Exhibition

Onszelf, die Ander

Datum - 17/12/2023 - 14/01/2024

Joyce Overheul, Rinke Nijburg

Under the title ‘Onszelf, die Ander’, Art Gallery O-68 will show works by Joyce Overheul (textile works) and Rinke Nijburg (paintings).

Joyce Overheul (1989) makes works of art from textiles, often based on photography. She works a lot with traditional techniques that have been dismissed as typical women’s hobbies for a long time. She combines this with politically charged topics such as women’s rights, emancipation and feminism, so that a sharp contrast is created between the hard content and the soft material. The work ‘Ter Apel, September 22, 2022,’ is a tapestry embroidered from donated, used buttons. The image shows a refugee camp, reminiscent of the camps in Greece, Turkey and Calais. However, it turns out to be Ter Apel in the apparently well-organized Netherlands. The cloth is embroidered with buttons donated to this project by more than 130 people. Each knot represents humans as a unique individual.

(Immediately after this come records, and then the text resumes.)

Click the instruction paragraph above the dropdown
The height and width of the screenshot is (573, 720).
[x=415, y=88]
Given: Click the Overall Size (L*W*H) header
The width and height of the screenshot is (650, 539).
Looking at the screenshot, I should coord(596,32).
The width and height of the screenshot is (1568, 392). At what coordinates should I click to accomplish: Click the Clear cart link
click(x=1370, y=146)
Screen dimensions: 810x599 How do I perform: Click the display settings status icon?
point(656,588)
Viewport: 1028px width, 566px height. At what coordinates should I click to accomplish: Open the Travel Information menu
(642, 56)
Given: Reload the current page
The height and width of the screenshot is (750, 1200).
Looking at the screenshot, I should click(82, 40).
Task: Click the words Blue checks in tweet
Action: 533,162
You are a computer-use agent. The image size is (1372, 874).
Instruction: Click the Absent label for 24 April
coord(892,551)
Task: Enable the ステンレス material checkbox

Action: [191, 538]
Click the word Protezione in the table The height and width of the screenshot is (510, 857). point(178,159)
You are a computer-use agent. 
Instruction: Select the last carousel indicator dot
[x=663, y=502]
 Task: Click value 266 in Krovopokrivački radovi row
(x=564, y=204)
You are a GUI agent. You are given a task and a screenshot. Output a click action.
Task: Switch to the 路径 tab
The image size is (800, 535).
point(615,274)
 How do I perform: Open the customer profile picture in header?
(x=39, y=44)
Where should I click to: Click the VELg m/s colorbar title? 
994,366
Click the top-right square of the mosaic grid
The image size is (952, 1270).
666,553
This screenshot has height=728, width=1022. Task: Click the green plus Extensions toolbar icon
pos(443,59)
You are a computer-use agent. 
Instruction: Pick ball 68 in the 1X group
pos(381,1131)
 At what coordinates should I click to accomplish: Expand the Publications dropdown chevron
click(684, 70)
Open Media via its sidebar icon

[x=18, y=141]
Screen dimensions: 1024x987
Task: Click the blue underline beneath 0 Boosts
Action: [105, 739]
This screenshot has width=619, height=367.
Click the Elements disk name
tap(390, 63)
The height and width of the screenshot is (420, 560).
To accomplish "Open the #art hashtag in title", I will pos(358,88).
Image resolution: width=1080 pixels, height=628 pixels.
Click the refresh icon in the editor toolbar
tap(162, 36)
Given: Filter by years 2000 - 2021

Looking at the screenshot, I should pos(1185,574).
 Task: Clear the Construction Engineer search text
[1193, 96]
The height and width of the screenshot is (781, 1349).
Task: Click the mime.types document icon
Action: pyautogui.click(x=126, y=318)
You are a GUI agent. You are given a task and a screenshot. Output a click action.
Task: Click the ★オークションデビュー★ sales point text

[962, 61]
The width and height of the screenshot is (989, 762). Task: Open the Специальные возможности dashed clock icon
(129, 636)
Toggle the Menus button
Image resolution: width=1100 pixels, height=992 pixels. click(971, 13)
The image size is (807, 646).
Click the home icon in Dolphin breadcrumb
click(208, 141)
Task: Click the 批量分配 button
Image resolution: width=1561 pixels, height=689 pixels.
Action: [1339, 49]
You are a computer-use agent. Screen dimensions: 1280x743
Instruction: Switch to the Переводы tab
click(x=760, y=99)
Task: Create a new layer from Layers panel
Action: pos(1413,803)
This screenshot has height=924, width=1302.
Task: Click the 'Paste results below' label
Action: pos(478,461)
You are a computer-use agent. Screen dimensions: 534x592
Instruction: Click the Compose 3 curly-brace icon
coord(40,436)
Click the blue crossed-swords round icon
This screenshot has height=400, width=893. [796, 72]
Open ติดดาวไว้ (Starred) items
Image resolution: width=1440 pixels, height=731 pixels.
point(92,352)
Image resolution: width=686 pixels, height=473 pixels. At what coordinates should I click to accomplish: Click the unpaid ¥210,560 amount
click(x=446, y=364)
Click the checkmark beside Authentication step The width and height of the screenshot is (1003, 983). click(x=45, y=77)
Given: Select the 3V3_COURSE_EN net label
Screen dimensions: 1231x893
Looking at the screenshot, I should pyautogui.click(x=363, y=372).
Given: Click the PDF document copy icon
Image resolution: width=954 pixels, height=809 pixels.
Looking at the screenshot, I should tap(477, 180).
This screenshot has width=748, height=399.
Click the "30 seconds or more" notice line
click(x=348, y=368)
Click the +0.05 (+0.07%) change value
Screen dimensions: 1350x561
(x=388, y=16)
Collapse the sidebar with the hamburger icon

Overheul studied Fine Art at the HKU in Utrecht, followed by a master’s degree in Artistic Research at the maHKU. Her work has been exhibited at home and abroad. She also makes commissioned work, with highlights being the solo exhibition ‘Let’s Get Political’ at Museum de Fundatie, Zwolle, and the war memorial for resistance woman Truus van Lier for the Municipality of Utrecht. In 2023-2024 she has her second solo museum presentation at Museum W in Weert

Rinke Nijburg (1964) is looking for the existential fate that befell man: the consciousness of being an animal that tries his or her best not to be an animal. To better understand this fate, Nijburg looks back to the origins of man, which is said to be in Africa. In his search for man’s deepest motivations, he encounters the best and the worst of mammals. Every now and then a person manages to rise above himself and everyone else and metamorphoses into a holy son or daughter of the god or gods. But, unfortunately, most individuals of the species fail to do so and the development of compassion remains rudimentary. Some specimens of homo sapiens sapiens fail to tame the predator within themselves at all and degenerate into children of hell. The mammal that poses for the camera and attempts to show ‘the best self’ to others is the starting point for much of the artist’s recent work. Nijburg received many prizes, including the Prix de Rome (1998). His work is represented in more than 30 collections in the Netherlands and abroad.